# [solved] wicd-1.7.0: Not reporting wireless networks;

## Joseph K.

wicd had been running flawlessly for me, until recently.  Unfortunately, wicd usually does it's thing and I don't take any notice of it, so the problem may have begun longer ago and I didn't realise until recently.  Although wicd is not working properly, scanning and connecting to wireless networks is fine using wpa_supplicant directly.  The problem came to my attention because I took my laptop somewhere new.
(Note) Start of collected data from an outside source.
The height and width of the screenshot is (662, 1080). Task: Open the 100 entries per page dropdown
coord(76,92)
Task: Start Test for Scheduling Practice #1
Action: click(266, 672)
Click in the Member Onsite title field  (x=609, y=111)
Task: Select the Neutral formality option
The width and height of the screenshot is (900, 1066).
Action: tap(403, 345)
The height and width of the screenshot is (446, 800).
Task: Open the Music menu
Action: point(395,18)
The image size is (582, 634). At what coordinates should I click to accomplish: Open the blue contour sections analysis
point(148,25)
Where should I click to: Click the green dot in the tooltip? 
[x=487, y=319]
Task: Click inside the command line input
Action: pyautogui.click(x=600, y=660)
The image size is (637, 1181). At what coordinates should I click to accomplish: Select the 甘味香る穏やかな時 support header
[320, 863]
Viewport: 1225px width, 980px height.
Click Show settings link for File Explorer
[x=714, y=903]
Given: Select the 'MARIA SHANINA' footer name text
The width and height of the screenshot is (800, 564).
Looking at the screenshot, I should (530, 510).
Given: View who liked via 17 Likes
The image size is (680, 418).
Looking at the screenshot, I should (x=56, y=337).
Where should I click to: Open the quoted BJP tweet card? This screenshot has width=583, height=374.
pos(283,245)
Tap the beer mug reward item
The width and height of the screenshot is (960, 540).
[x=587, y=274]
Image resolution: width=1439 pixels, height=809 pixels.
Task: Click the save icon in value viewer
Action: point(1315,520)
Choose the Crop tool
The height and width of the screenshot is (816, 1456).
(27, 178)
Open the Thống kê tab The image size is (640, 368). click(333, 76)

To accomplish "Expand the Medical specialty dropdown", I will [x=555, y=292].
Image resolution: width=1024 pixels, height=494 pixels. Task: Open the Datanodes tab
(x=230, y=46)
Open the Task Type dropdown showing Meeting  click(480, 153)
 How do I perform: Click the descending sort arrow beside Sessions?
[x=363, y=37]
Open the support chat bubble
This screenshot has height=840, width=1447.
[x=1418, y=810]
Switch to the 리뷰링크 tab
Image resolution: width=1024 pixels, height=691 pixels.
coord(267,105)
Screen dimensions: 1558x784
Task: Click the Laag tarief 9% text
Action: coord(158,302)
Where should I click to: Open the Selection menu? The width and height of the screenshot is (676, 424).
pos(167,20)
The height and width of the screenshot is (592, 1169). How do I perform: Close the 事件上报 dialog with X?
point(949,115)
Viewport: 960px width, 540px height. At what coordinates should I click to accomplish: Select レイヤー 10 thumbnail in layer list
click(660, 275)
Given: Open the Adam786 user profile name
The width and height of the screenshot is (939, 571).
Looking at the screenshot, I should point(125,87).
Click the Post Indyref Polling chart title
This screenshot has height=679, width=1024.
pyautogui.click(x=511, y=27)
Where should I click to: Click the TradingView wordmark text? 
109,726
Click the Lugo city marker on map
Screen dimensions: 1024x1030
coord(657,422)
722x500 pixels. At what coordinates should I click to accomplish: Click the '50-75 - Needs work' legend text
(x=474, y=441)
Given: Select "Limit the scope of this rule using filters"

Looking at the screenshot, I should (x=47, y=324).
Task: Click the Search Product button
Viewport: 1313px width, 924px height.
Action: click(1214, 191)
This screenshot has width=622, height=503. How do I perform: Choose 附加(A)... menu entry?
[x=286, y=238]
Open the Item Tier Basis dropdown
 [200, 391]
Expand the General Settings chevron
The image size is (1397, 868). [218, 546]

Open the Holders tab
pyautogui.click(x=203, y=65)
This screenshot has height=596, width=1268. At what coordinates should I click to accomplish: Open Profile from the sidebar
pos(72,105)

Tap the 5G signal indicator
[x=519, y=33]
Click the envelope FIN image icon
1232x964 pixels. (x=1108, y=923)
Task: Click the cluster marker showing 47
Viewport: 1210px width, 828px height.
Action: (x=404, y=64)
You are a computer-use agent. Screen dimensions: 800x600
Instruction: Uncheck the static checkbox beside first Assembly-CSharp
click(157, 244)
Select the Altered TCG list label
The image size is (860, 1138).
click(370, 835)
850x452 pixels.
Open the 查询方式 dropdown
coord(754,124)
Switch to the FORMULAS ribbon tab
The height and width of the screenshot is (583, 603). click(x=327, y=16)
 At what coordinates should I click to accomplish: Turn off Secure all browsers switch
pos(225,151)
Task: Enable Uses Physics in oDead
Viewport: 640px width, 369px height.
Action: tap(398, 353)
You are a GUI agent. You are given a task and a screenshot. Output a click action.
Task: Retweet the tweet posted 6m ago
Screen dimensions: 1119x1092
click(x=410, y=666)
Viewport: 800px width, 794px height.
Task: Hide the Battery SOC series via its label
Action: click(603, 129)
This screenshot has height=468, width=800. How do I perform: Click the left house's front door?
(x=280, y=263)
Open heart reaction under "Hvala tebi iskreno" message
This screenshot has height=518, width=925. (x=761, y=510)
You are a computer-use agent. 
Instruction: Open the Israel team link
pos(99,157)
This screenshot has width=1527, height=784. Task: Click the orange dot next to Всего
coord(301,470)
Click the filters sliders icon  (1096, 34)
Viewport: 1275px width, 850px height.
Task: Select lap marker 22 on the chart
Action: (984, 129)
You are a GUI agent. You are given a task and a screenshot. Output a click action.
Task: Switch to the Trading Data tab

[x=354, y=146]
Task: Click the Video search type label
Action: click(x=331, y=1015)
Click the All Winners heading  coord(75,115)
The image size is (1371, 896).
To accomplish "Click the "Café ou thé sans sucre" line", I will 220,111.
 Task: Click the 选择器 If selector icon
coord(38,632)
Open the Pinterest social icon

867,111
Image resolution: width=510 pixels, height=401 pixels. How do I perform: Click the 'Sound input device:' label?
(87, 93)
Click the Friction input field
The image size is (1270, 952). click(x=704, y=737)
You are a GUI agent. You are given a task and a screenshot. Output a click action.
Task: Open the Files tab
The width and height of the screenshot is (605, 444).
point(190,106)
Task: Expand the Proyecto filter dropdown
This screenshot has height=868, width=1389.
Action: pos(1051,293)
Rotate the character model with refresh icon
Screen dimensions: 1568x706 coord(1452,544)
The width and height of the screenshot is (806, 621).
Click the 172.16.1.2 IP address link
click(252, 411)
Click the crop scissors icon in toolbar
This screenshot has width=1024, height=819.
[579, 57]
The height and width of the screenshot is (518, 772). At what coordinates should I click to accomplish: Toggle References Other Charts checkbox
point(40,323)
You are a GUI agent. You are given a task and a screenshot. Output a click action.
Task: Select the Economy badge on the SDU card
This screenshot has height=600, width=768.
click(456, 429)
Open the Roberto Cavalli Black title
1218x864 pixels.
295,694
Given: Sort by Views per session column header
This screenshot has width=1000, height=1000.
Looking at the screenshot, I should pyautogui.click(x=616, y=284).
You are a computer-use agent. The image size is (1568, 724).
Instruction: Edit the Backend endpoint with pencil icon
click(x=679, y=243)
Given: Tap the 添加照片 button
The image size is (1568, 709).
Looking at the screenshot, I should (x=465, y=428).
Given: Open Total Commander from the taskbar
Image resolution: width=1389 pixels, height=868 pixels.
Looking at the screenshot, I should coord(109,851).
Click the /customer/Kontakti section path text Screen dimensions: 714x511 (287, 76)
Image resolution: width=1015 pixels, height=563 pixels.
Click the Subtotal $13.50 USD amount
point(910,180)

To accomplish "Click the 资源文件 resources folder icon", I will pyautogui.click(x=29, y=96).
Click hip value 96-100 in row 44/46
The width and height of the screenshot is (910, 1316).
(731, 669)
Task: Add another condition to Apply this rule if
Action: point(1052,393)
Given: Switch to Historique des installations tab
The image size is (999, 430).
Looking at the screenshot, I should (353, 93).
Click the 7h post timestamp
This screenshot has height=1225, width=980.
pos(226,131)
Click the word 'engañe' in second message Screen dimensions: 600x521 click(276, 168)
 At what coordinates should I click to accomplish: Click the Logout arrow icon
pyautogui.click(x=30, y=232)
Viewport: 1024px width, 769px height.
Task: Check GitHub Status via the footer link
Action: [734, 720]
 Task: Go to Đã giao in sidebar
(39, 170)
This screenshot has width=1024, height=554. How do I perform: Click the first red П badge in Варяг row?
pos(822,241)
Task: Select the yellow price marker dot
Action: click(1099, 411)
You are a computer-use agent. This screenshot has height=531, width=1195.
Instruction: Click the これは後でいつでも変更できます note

So, the problem is that the GTK program is not showing any wireless networks.  Wicd still connects to my home network that I have previously configured.  If I click Refresh, the "Scanning..." text appears and never disappears.  If I click Preferences or About, nothing happens.  This is what makes me think that it is a GTK-related problem.  I'm a bit puzzled by it, since it seems to have come out of nowhere and other GTK applications are fine.  Any help appreciated, thanks.Last edited by Joseph K. on Wed Jul 21, 2010 1:10 am; edited 1 time in total

----------

## truc

try launching the wicd client from a console?

----------

## Joseph K.

Thanks.  Sometimes I forget to do obvious things like that.   :Smile: 

 *Quote:*   

> refreshing...
> 
> ESSID : johnstreet
> 
> ESSID : wildoates
> ...

 

Looks like something is going wrong with DBus.  I'll have to look into it further later.

----------

## Joseph K.

Aha!  I've made progress.  By running wicd (the daemon) in the foreground, I've discovered that it runs fine... until the user client starts.  The moment I run wicd-gtk, then the wicd-daemon process does this:

```
9915: assertion failed "!(connection)->have_connection_lock" file "dbus-connection.c" line 1437 function _dbus_connection_handle_watch

  /usr/lib/libdbus-1.so.3() [0x4ac353ea]

Aborted

```

(9915 is the pid.)  After I downgraded sys-apps/dbus back to 1.2.3-r1, the problem is solved!

----------

## idella4

could you place [solved] adjacent to the thread title please?

----------

## depontius

This doesn't seem [solved] to me.  One stable package requiring another stable package to be downgraded means that there is a problem.  Shouldn't a bug be filed against either wicd or dbus for this?  I would think that [solved] is when all of the up-to-date stable packages work together correctly.  I guess we don't have a tag for [workaround] or [workaround/bug filed], but maybe we should.  (especially if it could be shorter than my examples)

----------

## Joseph K.

You're right that there is a problem, for which there is a bug filed (#329133) and ultimately (although not immediately) solved.  However, my support question in these forums requires no further attention and so I consider it to be solved.  Cheers!   :Smile: 

----------